FWIW - I reached out to Brett with a post about a possible tech solution to these bot attacks. Our sites were hammered last week with multi geo sophisticated attacks and we struggled to stay online, but our CTO organized a potential remedy after programmatic IP blocking became unworkable.

[webmasterworld.com...]

Please help him if you can.

Whitey

3:23 pm on May 25, 2025 (gmt 0)

WebmasterWorld Senior Member 10+ Year Member Top Contributors Of The Month



Thanks @RubicCubed, @not2easy, both posts reflect the strain many of us are feeling, not just from legal blind spots, but from technical ones as well.

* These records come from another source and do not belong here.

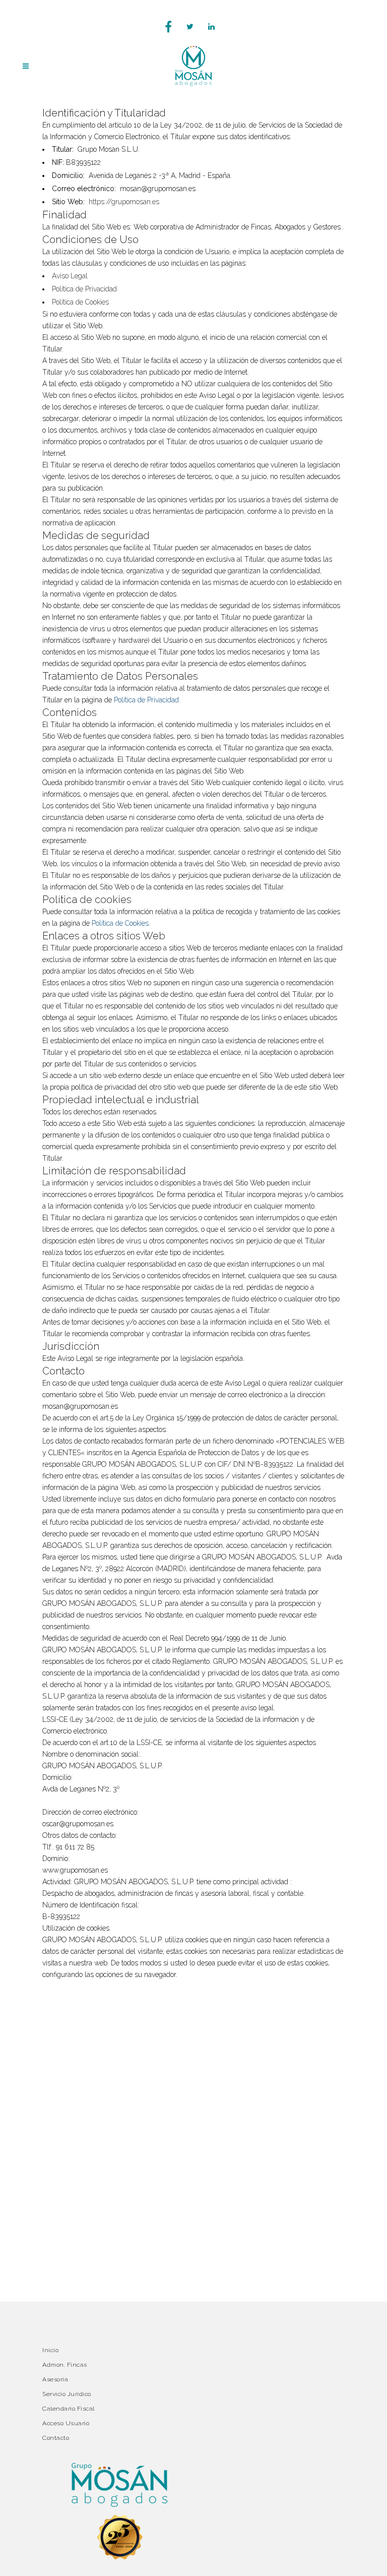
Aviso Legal (70, 276)
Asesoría (55, 2379)
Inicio (50, 2350)
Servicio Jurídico (66, 2394)
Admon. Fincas (64, 2365)
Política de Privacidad (84, 289)
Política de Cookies (80, 302)
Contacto (55, 2438)
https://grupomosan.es (124, 202)
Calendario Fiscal (68, 2409)
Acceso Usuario (65, 2423)
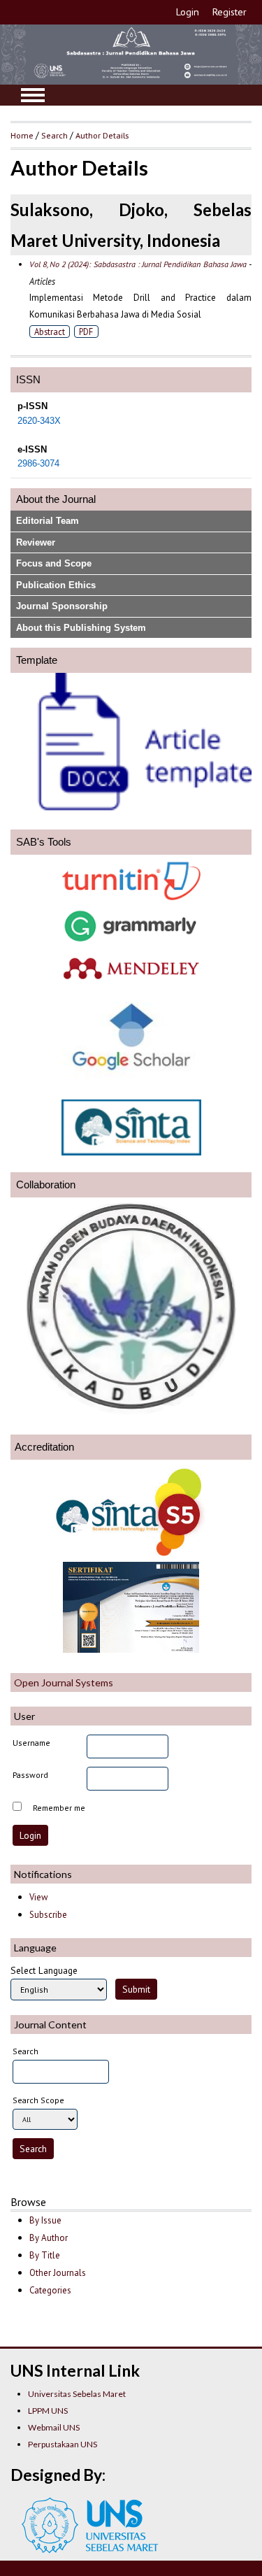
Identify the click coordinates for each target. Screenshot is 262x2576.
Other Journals (57, 2273)
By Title (44, 2255)
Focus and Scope (54, 563)
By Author (48, 2238)
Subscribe (48, 1915)
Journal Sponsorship (62, 606)
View (38, 1897)
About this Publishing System (81, 627)
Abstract (49, 331)
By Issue (45, 2220)
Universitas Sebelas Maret (77, 2394)
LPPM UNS (48, 2410)
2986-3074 (38, 464)
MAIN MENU (33, 95)
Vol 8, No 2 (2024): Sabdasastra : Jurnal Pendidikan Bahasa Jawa (138, 264)
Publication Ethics (56, 585)
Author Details (102, 135)
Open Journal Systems (63, 1682)
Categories (50, 2290)
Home (22, 135)
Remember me (59, 1807)
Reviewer (35, 542)
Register (229, 12)
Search (54, 135)
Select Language (44, 1970)
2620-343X (39, 421)
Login (187, 12)
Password (30, 1775)
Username (31, 1742)
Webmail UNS (54, 2427)
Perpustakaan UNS (62, 2444)
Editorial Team (47, 520)
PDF (86, 331)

The conversation around forum policy, legal pushback, and technical defense needs to stay active. I’m encouraged to see names like Susman Godfrey being mentioned, this adds real substance to the legal angle. Meanwhile, the scraping issue isn’t hypothetical anymore. It’s driving existential decisions for smaller publishers and forums alike.

We’ve entered an era where site owners, creators, and aggregators are becoming invisible labor for LLMs, stripped of credit, traffic, and often purpose. If WebmasterWorld stands for publishers, then evolving the TOS to reflect today’s threats isn’t activism, it’s survival strategy.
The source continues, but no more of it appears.